======== Metin bölümü
Önümüzdeki yıllarda özellikle yapay zeka, biyo-teknoloji/medikal teknoloji, gen bilimi, malzeme bilimi/nano teknoloji ve veri bilimin de yeni bir bilimsel dip dalganın neden olacağı teknolojik ilerleme dehşet boyutlara ulaşarak ne evrende ne tabiatta ne de insan vücudunda henüz keşfedilmemiş birçok bilinmeyeni, sırları çözümleyerek insanlığı post-hüman bir döneme taşıyacaktır.
İnsanlar ve teknoloji arasındaki simbiyotik ilişki benzeri görülmemiş yüksekliklere ulaşmaya hazırlanıyor. Unutmayalım ki; Dijital dönüşüm yolculuğu sadece teknolojiden ibaret olmayıp aynı zamanda toplumlarımızın yapısını yeniden şekillendirmekle ilgilidir.
Burada en önemli konu 2050’de dünya nerede olacak? Genel ve yerel kamu yönetimleri bu gelişmelere uyum sağlayabilecekler mi? Bu dönüşümü yönetmeye hazırlar mı?
================
======== Veriler
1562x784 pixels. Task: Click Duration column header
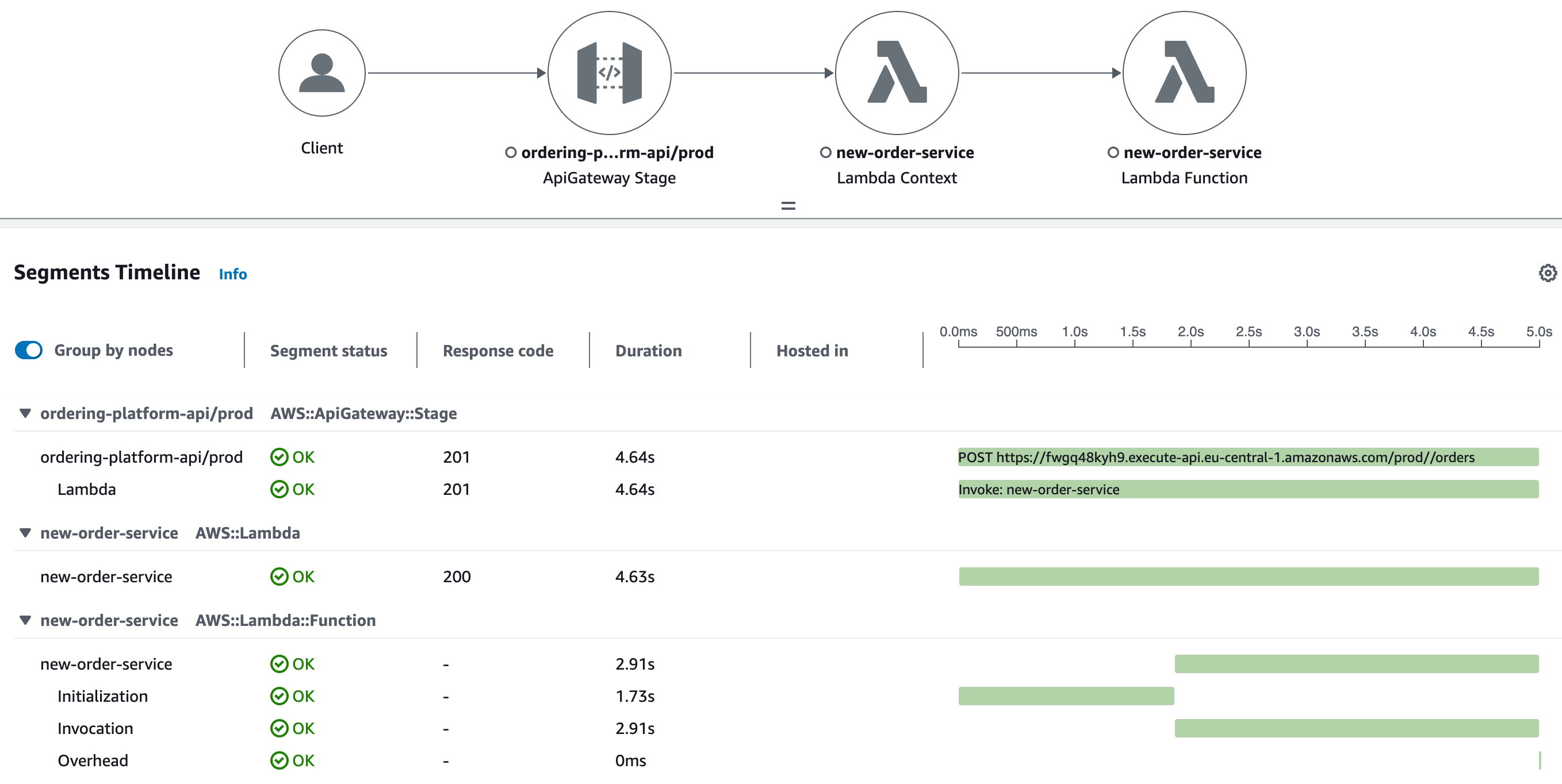tap(648, 351)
================
> _Görev_
Dijital dönüşüm üzerine metin aşağıdaki ifadelerle örtüşüyor mu? Her biri için evet ya da hayır deyin ve karara temel olan sözleri metinden birebir alıntılayın.
(a) Dijital dönüşüm yolculuğu yalnızca teknolojiden ibarettir.
(b) Metin, kamu yönetimlerinin bu dönüşümü yönetmeye hazır olup olmadığını soruyor.
(c) Metne göre en önemli konu, 2030'da dünyanın nerede olacağıdır.

> _Çözüm_
(a) Hayır: "Dijital dönüşüm yolculuğu sadece teknolojiden ibaret olmayıp aynı zamanda toplumlarımızın yapısını yeniden şekillendirmekle ilgilidir."
(b) Evet: "Bu dönüşümü yönetmeye hazırlar mı?"
(c) Hayır: "Burada en önemli konu 2050’de dünya nerede olacak?"